Bartley could remember very few unprovoked fatal attacks by bears in Alaska – one on a camper in Hyder in Southeast in the 1990s, another on a solo kayaker in Glacier Bay in the 1980s. A child was killed by a brown bear in King Cove a decade ago, though in that case people fleeing into nearby brush may have triggered a chase response, he said. *
Anybody who goes into the backcountry alone or in a small group accepts the fact that they face potential hazards beyond the control of civil protections. That far fewer people die of bear attacks than mass shootings in public places tells you everything you need to know about the relative hazards.
Interesting story. But did they change their clothes after cooking and store cooking clothes in the Bear Canister? That’s a thing you have to do, as well.
Black fight back
Brown lie down
White you’re fucked
I forget the town (very small town, one of the most northern towns in the world, requires all residents to carry a rifle (I think…doubt a handgun is sufficient) and everyone leaves their doors (cars and homes) unlocked so you can dodge into one if a polar bear comes through (which apparently is not an uncommon thing).
Male cats will kill a litter of kittens in order to get the female back in heat so they can mate. You see it most with big cats in Africa but your domestic tabby isn’t so different and they will do the same given the chance. That said I do not think they eat the cubs/kittens.
If you look at the link I provided above, it seems bears are getting wise to bear canisters and will either smash them open or in some cases manipulate them open.
Perhaps it would be wisest to hang the humans from the tree and leave the food on the ground.
Yes. The doors unlocked I saw in Churchill and Arviat (they also leave their snowmobiles running outside stores/restaurants but that is due to the weather.

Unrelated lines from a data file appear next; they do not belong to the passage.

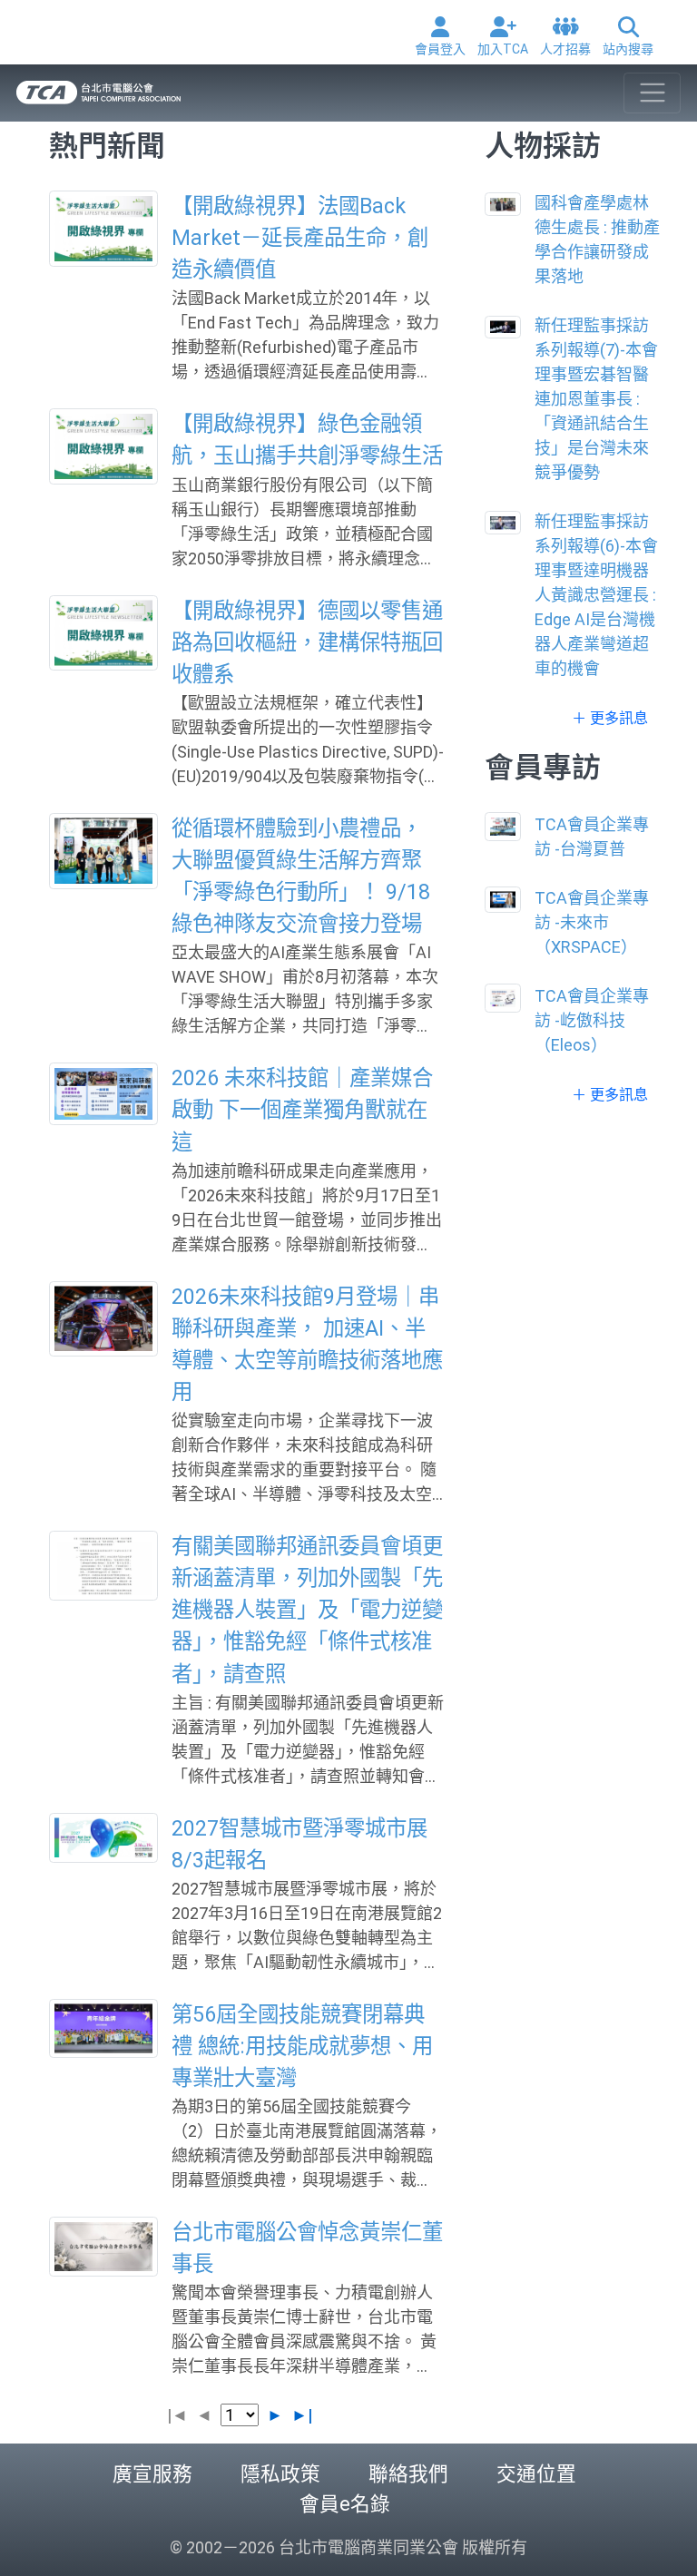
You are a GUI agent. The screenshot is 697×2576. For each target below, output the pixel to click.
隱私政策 (280, 2474)
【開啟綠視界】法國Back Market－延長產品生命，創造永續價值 (300, 237)
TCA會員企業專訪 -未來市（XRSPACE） (592, 922)
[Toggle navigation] (652, 93)
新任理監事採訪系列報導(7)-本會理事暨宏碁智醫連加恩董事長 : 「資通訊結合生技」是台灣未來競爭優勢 (596, 399)
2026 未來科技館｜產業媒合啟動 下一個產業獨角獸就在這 (302, 1109)
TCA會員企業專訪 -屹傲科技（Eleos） (592, 1020)
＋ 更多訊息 (610, 718)
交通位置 (536, 2474)
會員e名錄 (344, 2504)
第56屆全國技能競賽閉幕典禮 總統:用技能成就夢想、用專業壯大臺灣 (302, 2046)
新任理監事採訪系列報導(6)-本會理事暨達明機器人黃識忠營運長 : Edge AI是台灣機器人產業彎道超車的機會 (596, 595)
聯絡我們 (408, 2474)
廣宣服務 (152, 2474)
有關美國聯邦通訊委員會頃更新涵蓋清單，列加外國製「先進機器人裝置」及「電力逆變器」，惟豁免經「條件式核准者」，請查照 (307, 1609)
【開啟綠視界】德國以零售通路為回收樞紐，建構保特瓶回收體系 (307, 642)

Churchill also has a «Bear in town» siren. They also use it for the 10pm curfew. Some nights I was walking back to our building from the update brief and the siren would go off and I would think to myself «Oh, PLEASE be ten o’clock!»
This was thirty year ago. I’m not sure the need for canisters had been recognized yet, never mind whether they were available. Perhaps his incident was a data point.
When I visited Churchill, where polar bears are a common problem, I heard this word of advice.
Polar bears typically eat seals (although the will eat anything). The catch the seal and grab by the neck it in their jaws, then shake it to break the neck. then it cannot move, so they can finish dinner at their leisure.
So if you are caught in the open by a polar bear, lie face down and put your hands over the back of your neck. You will live an extra five seconds while the bear bites your hands off first before he kills you like a seal.
That sounds an awful lot like a ranger’s answer on how to tell a black bear from a grizzly bear. 'If he’s chasing you, climb a tree. A black bear will climb the tree after you, a grizzly will simply tear the tree down."
That is like that lengthy story of the hunter who pisses off the bear, who allows the hunter to escape in exchange for sodomy. The hunter seeks revenge with ever increasing firepower, fails every time and is sodomized for his release, until at last the bear says, “I sense that you are not coming here for the hunting.”